Task material:
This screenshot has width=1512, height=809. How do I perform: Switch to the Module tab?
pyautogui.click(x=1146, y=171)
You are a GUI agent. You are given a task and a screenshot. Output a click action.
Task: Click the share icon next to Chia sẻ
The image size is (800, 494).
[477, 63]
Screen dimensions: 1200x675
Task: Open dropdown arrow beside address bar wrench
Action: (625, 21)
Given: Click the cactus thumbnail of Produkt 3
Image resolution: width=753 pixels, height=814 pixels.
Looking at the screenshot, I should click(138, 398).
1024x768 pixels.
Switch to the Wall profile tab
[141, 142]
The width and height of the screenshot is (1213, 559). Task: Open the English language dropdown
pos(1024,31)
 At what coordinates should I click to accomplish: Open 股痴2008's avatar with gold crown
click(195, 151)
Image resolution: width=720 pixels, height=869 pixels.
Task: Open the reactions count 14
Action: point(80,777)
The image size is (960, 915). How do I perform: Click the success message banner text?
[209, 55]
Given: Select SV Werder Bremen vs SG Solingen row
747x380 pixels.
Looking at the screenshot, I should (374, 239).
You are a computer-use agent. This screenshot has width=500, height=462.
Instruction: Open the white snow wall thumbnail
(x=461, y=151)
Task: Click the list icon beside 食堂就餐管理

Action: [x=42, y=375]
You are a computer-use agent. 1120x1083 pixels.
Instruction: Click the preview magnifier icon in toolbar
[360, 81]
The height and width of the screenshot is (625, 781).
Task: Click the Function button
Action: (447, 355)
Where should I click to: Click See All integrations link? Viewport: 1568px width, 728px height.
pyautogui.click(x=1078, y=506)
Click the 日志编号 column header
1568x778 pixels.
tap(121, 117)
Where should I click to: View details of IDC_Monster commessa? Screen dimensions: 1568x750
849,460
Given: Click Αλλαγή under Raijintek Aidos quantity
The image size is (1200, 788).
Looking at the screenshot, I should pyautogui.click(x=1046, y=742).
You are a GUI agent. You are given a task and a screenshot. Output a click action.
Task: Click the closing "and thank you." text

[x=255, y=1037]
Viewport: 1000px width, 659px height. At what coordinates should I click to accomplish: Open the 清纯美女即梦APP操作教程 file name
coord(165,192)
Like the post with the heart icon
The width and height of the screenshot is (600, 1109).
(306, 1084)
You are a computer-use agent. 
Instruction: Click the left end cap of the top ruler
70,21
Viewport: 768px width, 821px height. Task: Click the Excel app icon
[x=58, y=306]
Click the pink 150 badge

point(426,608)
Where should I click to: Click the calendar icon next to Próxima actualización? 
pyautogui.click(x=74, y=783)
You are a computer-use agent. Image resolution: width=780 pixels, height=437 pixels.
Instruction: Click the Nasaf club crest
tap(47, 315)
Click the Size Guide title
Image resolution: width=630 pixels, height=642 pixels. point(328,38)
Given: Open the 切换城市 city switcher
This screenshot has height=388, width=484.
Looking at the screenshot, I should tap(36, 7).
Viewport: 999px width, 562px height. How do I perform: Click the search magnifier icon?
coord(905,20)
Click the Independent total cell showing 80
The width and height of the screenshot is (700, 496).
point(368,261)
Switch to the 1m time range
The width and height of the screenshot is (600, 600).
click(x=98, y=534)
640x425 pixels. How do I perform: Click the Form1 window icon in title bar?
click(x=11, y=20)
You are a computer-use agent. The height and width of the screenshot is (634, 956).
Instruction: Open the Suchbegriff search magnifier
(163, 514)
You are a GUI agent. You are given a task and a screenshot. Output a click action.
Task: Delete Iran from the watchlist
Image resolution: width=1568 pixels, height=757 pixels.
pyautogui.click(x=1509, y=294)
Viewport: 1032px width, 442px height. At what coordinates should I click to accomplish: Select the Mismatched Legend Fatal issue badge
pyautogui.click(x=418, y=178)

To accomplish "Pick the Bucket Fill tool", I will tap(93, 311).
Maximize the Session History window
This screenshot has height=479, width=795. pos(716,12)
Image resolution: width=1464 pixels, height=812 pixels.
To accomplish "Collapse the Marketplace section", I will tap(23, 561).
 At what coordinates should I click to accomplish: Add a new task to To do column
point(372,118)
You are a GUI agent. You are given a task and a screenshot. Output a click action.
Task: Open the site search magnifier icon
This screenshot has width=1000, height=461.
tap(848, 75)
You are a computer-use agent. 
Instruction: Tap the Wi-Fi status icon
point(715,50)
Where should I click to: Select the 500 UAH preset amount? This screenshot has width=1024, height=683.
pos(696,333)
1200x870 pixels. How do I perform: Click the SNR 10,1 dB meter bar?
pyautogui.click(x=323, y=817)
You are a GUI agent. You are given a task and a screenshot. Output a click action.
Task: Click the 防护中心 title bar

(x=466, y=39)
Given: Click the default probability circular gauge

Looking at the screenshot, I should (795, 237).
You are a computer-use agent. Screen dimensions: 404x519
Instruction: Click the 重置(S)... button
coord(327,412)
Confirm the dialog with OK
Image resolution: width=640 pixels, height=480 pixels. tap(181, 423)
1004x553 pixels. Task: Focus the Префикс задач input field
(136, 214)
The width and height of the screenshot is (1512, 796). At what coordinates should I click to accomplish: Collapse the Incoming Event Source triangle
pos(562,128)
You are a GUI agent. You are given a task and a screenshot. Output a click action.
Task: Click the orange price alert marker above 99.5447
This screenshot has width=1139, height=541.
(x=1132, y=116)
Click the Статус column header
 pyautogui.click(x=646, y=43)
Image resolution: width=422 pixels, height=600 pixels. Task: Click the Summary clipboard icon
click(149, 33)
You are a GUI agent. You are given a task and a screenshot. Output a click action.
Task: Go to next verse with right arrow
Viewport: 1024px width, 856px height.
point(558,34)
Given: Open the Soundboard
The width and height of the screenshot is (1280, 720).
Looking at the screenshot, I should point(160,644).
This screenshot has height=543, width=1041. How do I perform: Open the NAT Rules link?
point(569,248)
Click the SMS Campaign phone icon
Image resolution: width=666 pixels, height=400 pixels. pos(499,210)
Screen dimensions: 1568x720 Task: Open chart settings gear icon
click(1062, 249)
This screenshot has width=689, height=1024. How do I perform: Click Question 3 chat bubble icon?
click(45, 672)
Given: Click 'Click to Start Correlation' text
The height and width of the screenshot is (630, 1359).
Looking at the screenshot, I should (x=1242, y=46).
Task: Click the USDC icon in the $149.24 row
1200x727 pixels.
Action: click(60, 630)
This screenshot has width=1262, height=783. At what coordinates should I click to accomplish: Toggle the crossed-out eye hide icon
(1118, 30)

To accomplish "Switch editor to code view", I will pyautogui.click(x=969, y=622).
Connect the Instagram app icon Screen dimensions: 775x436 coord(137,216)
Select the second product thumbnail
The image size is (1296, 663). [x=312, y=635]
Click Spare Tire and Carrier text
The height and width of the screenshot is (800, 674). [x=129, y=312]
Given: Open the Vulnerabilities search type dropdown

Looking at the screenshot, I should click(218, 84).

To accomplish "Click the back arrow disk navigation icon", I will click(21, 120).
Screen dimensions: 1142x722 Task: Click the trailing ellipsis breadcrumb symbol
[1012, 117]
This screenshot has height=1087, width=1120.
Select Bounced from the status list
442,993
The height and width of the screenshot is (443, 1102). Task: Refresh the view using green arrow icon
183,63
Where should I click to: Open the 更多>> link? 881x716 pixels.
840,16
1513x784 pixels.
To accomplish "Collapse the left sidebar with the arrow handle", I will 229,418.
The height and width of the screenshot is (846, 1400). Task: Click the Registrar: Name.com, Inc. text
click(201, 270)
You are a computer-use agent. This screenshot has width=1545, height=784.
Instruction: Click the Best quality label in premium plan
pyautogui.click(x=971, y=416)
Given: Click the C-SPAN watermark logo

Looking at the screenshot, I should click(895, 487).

What you will do: Print, from the entries above, the line with "Switch to the Wall profile tab", the line with "has width=500, height=462." and all lines between them, exactly and with nothing else.

Answer section:
Switch to the Wall profile tab
[141, 142]
The width and height of the screenshot is (1213, 559). Task: Open the English language dropdown
pos(1024,31)
 At what coordinates should I click to accomplish: Open 股痴2008's avatar with gold crown
click(195, 151)
Image resolution: width=720 pixels, height=869 pixels.
Task: Open the reactions count 14
Action: point(80,777)
The image size is (960, 915). How do I perform: Click the success message banner text?
[209, 55]
Given: Select SV Werder Bremen vs SG Solingen row
747x380 pixels.
Looking at the screenshot, I should (374, 239).
You are a computer-use agent. This screenshot has width=500, height=462.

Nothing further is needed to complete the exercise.